◆ **Excerpt provided**:

########

# Anyone want a very silly, unreliable and possibly rude tarot reading?



## Faustus (Feb 4, 2021)

Ok I got this deck of comedy tarot cards called the Arcane Bulls**t Tarot and I really need to get more use out of it because it’s hilarious! Who wants a tarot reading?! Just ask a question about the future and give me a number between one and 50 so I can cut the deck at random for you, and the cards shall answer in a wildly inaccurate but hopefully amusing manner!

due to the NSFW nature of some of the cards, I will be posting the readings on my FA as writing submissions and linking them here. If you’d rather have a private reading - like if you actually believe a tarot deck with cards like ‘pupa vomiting on cats’ and ‘space death’ might know anything about the future - then PM me instead!

I don’t know how many of these I’ve got in me so I may pick and choose my favourite questions to answer.

########

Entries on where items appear
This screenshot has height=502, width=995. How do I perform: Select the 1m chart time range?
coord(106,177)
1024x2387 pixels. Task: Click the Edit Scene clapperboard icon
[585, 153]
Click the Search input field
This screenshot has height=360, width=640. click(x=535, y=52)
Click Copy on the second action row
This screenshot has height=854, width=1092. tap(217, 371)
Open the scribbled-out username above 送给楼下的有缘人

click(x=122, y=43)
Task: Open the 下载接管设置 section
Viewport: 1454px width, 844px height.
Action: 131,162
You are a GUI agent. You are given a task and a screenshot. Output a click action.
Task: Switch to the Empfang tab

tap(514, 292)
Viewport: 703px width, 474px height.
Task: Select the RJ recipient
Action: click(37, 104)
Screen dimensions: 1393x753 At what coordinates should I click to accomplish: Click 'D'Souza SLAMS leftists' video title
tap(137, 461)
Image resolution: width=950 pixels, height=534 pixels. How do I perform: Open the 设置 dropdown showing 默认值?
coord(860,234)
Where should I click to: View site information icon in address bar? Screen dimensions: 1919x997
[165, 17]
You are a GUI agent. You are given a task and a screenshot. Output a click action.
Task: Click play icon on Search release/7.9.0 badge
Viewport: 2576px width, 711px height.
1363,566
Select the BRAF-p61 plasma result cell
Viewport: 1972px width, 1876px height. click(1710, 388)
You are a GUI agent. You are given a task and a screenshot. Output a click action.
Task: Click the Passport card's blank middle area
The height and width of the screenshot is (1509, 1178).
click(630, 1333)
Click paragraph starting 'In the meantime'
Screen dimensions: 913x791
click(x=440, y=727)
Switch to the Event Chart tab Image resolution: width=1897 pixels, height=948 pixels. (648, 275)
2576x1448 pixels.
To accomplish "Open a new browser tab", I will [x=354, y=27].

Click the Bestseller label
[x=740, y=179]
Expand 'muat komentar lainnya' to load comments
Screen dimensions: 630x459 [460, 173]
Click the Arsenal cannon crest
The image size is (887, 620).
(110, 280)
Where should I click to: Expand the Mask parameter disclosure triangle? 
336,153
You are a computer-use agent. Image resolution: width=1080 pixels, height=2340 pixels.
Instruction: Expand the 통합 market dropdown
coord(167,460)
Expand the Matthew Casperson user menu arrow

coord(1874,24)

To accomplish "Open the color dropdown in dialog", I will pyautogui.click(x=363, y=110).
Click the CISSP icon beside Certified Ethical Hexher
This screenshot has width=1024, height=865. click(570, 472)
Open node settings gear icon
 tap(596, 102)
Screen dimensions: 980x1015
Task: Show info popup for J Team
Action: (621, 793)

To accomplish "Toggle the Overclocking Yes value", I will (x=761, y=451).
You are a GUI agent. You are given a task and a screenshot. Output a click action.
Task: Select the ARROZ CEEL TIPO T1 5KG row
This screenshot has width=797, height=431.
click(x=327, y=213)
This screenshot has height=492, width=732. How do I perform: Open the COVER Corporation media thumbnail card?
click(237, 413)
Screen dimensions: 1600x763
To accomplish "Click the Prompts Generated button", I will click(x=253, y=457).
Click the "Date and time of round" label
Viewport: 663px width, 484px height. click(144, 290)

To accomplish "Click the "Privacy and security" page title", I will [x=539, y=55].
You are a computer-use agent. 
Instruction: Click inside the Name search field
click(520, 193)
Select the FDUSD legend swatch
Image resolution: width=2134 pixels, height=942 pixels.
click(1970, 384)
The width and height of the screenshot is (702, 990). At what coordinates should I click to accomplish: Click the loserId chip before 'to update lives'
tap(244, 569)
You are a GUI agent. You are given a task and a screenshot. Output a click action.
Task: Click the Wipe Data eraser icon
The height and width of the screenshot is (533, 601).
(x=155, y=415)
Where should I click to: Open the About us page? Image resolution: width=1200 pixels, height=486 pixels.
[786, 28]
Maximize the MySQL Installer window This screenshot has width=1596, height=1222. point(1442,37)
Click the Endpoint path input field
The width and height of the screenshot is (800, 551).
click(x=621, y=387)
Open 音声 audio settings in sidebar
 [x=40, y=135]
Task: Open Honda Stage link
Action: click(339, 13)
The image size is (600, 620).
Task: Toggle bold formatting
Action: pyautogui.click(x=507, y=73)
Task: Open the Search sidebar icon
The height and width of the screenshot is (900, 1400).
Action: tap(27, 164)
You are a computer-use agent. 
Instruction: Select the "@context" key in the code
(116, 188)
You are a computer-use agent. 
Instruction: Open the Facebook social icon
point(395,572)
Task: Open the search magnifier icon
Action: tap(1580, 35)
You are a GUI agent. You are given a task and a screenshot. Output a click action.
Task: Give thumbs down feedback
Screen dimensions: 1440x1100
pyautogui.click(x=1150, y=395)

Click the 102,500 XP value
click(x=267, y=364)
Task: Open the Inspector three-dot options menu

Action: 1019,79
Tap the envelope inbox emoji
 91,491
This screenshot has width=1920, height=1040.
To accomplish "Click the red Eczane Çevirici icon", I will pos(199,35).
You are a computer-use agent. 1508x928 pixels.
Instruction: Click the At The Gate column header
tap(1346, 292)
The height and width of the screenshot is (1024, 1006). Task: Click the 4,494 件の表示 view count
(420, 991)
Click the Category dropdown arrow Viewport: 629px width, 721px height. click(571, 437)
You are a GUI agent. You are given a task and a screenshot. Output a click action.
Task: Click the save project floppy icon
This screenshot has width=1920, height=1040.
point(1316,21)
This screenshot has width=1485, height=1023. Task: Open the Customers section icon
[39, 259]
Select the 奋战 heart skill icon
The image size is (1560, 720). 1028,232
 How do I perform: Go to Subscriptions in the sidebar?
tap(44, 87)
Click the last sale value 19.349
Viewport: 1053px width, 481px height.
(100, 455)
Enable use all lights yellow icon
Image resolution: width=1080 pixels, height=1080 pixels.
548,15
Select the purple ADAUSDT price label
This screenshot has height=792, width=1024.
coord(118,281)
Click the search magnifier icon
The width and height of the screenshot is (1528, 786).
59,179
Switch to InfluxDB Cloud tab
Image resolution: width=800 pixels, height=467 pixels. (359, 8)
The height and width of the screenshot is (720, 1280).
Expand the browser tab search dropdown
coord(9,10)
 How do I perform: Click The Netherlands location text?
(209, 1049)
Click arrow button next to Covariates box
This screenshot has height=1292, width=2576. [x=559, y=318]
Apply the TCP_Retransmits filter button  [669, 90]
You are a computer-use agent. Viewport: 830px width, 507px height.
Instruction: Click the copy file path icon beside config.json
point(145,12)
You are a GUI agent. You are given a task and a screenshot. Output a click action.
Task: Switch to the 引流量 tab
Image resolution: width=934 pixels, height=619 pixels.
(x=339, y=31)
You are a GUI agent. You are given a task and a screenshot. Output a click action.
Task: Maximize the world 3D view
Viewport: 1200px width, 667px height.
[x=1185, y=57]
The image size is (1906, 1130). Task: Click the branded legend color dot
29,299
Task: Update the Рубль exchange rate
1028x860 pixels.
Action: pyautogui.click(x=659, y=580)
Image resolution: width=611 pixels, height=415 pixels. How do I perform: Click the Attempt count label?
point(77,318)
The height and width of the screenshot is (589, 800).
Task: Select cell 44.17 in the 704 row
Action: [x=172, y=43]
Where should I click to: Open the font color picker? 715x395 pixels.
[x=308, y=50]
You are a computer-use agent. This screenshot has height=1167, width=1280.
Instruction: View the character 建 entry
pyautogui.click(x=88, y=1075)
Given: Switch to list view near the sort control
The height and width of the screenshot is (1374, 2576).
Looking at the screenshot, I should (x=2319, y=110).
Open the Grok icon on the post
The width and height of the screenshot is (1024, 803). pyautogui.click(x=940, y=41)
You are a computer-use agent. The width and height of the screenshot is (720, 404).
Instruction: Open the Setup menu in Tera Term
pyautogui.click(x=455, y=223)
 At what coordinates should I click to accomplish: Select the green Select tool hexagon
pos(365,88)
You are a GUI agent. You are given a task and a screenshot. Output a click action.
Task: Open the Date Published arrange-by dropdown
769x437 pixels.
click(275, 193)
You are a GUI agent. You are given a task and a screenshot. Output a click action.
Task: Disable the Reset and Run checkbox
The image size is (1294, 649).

########

◆ **What to do**:
1) In the tarot reading thread, what range of numbers should someone give so the deck can be cut at random?
2) Update the tarot reading thread from "Ok I got this" up to and including "hopefully amusing manner!", replacing "hilarious" with "ridiculous".
3) Summarize the tarot reading thread in two sentences.

◆ **Solutions**:
1) A number between one and 50.

2)
Ok I got this deck of comedy tarot cards called the Arcane Bulls**t Tarot and I really need to get more use out of it because it’s ridiculous! Who wants a tarot reading?! Just ask a question about the future and give me a number between one and 50 so I can cut the deck at random for you, and the cards shall answer in a wildly inaccurate but hopefully amusing manner!

3) The poster has a comedy deck called the Arcane Bulls**t Tarot and offers a reading to anyone who asks a question about the future and gives a number between one and 50 for cutting the deck. Because some cards are NSFW, readings will be posted as writing submissions on the poster's FA and linked in the thread, private readings are available by PM, and the poster may pick favorite questions to answer.